Hello! My name is Lisa Dordal. I am a Nashville-based poet and teacher and I was recently invited by Peg Duthie to join this group as a monthly blogger. It took me a long time to realize I was a poet so I thought I would spend this first post talking a little about my journey as a poet.

 

I grew up in Hyde Park, a neighborhood on the South Side of Chicago, as the youngest of four. Our house was full of books and there was a strong emphasis on academics–particularly on math and science. The message I received growing up was that logic and empiricism were superior to feelings and personal experience. I did not excel at either math or science, so I spent a good portion of my childhood and early adulthood feeling inadequate academically–as well as denying the importance of my feelings. I wrote some poetry in high school and college but then nothing for many years. It simply didn’t occur to me that poetry was something I should be taking seriously. Having been told my whole life that there was only one legitimate way to acquire knowledge–one dominant and correct orientation for wisdom–I spent years feeling out of sync in terms of my ability to learn about and experience the world.

 

After I graduated from college in 1986, I worked at a variety of support-level jobs. Then in 2001–at the age of 37–I decided to go to divinity school. I had been a Religious Studies major in college and had also briefly pursued a master’s degree in feminist theology in my late 20’s. I never felt called to enter the ministry; I only felt called to go to divinity school. During divinity school, I was drawn to studying the Bible. I wanted to learn as much as possible about this text–or texts–in which women appeared to play such a minor role. I wanted to somehow crack open the stories so that I could hear a fuller story. During my last year of divinity school, I began to write poems in which I creatively re-imagined certain key stories in which women appear only peripherally. My point was to give these women a kind of voice–or at least my version of a voice–that had long been denied to them.

 

The same year that I graduated from divinity school (2005), my partner, Laurie, spotted an announcement on the Vanderbilt webpage for a weekly poetry workshop that was going to be starting that fall and that would be open to anyone from the Nashville community. She forwarded the announcement to me with a message saying I might want to consider signing up. It turns out that signing up for this workshop was the beginning of a whole new journey. Several years later–and many poetry workshops later–I applied and was accepted to Vanderbilt’s M.F.A. program in Creative Writing. And there I was–at the age of 45–a full-time graduate student.

 

Prior to enrolling in that first poetry workshop back in 2005, the only poetry I had been exposed to was whatever poetry had been assigned to me in my high school English classes or in the one literature class I had taken in college. Poetry, quite frankly, scared me. On the one hand, I was scared by how little of it I understood and, on the other hand, I was scared by how removed it seemed to be from the more “serious” pursuits of, say, science and math. Through my classes at Vanderbilt, I was introduced to a wide range of poets, and it was in the process of finally reading lots of poetry that I began to feel a sense of homeness inside of me–a sense of deep contentment as, finally, I was able to feed the deep hunger I had for knowing the world in the way that I needed to know the world.
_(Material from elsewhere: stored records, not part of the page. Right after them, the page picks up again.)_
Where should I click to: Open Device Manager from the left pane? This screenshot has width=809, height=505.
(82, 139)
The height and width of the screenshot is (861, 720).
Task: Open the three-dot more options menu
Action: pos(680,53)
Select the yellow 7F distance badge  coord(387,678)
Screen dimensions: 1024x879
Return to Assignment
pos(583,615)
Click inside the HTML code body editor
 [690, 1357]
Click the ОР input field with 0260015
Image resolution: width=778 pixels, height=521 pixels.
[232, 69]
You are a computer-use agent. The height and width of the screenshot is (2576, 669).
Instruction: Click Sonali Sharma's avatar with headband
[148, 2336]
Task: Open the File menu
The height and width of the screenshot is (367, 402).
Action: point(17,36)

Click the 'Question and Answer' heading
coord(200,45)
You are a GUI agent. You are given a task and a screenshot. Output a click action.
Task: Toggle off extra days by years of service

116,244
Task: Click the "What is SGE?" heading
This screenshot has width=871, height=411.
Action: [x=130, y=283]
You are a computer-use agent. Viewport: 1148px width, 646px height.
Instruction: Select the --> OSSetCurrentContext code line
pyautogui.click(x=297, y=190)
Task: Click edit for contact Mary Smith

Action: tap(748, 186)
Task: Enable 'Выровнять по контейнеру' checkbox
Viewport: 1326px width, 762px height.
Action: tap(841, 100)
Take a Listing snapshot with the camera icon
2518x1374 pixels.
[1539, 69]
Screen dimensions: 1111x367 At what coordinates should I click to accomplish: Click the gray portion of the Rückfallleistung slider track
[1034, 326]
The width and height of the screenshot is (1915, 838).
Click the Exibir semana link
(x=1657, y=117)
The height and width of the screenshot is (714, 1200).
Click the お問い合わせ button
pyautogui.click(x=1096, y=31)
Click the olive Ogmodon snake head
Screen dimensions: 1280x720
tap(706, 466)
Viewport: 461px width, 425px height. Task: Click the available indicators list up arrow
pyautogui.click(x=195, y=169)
This is what had been missing from my life for so long: the kind of radical, visceral, feeling-based immersion into the world that, for me, would come from reading and writing poetry. By immersing myself into poetry–by lowering myself into it–I am, at the same time, being lowered into the world, past and present, in a wonderfully embodied way. When I read poetry, I feel physically affected by it. Something happens inside of me.

 

Sometimes when I read a poem, it feels as if I am entering a room, a room in which every word has been loved into being; other times it feels as if I am walking along a wooded trail–as if each line of text is a path I must follow, must gladly follow. When I experience poetry as a kind of walking, I am aware of how much reading it slows me down. Poetry is sometimes described as language in which every word matters–take away one word and you take away the poem. When I enter the world of a poem, I am entering a world in which every word must be paid attention to. Slow, meditative attention. This slowing-down effect is particularly helpful to me at those times when I am feeling depressed or just generally overwhelmed by the events of the world around me. Reading the work of some of my favorite poets, slowly and meditatively one word a time draws me back to my center, to the present-ness of the moment. The French philosopher Simone Weil once said that absolute attention is prayer. The act of reading poetry is a way of paying absolute attention and, thus, for me, a kind of prayer.

 

Too, when I read poetry, I know that I am not alone. I know that my life is bound up with the lives of others in this strange and wonderful and too often profoundly painful narrative of life. And when I write poetry, I know that I am not alone–that, in the process of writing, I am being led towards something bigger and deeper than my life alone. And it is in this feeling of transcendence–this feeling of connection to the larger web of creation and the web of human history in particular–that I feel a sense of deep, deep joy.

 

So, that’s the slightly condensed version of my journey. And now I’d like to share one of my poems that was recently published in Ninth Letter. I won’t always be sharing my own work on this blog–there’s plenty of poems from other poets I’d like to share here–but I figured this poem sort of relates to my journey of becoming a poet. Here’s the link:

http://ninthletter.com/web-edition/summer-2017/summer-2017-poetry/217-dordal

Until next month,

Lisa D.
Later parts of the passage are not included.